+++ GIVEN DATA

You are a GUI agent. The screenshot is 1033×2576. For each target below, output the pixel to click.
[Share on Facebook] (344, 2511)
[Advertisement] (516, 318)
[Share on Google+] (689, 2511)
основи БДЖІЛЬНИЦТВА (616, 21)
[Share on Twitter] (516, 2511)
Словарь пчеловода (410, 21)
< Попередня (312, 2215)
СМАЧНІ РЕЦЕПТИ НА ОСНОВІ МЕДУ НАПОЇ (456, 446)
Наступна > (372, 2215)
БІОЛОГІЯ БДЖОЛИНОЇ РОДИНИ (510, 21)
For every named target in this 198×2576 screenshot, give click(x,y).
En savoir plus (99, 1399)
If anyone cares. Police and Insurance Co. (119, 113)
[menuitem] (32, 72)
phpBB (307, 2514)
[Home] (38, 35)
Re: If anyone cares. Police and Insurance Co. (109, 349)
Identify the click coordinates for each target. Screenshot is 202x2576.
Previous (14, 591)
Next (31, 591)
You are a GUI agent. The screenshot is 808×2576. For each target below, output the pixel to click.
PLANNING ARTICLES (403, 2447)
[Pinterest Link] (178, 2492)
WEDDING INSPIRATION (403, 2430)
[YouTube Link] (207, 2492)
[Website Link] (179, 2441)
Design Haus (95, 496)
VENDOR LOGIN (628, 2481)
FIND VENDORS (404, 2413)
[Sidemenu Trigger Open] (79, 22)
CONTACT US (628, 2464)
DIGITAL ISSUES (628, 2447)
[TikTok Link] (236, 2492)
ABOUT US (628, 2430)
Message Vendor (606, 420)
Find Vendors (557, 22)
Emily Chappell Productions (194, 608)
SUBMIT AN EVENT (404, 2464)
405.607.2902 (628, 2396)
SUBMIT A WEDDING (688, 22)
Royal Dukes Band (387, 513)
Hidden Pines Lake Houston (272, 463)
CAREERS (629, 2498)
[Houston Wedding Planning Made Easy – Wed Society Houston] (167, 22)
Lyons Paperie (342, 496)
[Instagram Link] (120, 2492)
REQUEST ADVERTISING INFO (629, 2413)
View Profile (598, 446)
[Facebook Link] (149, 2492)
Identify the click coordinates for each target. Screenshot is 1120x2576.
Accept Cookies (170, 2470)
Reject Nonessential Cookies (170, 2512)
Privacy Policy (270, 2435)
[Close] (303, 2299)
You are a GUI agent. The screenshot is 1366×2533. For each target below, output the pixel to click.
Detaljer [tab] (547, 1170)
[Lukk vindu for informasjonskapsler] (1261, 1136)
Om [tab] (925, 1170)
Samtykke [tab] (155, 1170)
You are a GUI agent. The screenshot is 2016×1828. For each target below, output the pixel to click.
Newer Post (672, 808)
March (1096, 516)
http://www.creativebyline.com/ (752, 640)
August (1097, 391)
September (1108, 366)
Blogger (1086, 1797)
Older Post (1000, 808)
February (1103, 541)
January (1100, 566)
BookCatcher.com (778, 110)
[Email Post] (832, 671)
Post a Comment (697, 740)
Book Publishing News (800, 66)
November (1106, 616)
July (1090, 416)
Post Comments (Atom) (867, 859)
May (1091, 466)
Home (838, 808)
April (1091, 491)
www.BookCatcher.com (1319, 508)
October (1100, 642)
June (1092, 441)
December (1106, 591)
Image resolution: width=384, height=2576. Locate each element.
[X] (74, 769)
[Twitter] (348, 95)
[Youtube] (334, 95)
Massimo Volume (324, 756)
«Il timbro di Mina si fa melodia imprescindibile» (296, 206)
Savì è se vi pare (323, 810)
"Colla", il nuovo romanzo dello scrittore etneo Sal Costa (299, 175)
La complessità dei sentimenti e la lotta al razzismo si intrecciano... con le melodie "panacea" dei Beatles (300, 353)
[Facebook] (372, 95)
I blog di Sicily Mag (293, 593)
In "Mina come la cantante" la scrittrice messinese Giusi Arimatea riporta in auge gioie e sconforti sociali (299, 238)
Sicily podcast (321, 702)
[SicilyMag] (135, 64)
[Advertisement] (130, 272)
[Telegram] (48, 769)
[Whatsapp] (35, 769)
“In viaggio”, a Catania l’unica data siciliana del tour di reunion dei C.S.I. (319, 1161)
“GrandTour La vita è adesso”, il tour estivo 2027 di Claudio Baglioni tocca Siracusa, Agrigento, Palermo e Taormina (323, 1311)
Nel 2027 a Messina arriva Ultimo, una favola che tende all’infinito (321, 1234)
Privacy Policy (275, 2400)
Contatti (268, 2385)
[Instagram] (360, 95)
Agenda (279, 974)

++++++

= YOUR TASK =
Please give again only the lines from the start of the material through the line holding "Next (31, 591)", exactly as they are written.

= WRITTEN SOLUTION =
You are a GUI agent. The screenshot is 1033×2576. For each target below, output the pixel to click.
[Share on Facebook] (344, 2511)
[Advertisement] (516, 318)
[Share on Google+] (689, 2511)
основи БДЖІЛЬНИЦТВА (616, 21)
[Share on Twitter] (516, 2511)
Словарь пчеловода (410, 21)
< Попередня (312, 2215)
СМАЧНІ РЕЦЕПТИ НА ОСНОВІ МЕДУ НАПОЇ (456, 446)
Наступна > (372, 2215)
БІОЛОГІЯ БДЖОЛИНОЇ РОДИНИ (510, 21)
For every named target in this 198×2576 screenshot, give click(x,y).
En savoir plus (99, 1399)
If anyone cares. Police and Insurance Co. (119, 113)
[menuitem] (32, 72)
phpBB (307, 2514)
[Home] (38, 35)
Re: If anyone cares. Police and Insurance Co. (109, 349)
Identify the click coordinates for each target. Screenshot is 202x2576.
Previous (14, 591)
Next (31, 591)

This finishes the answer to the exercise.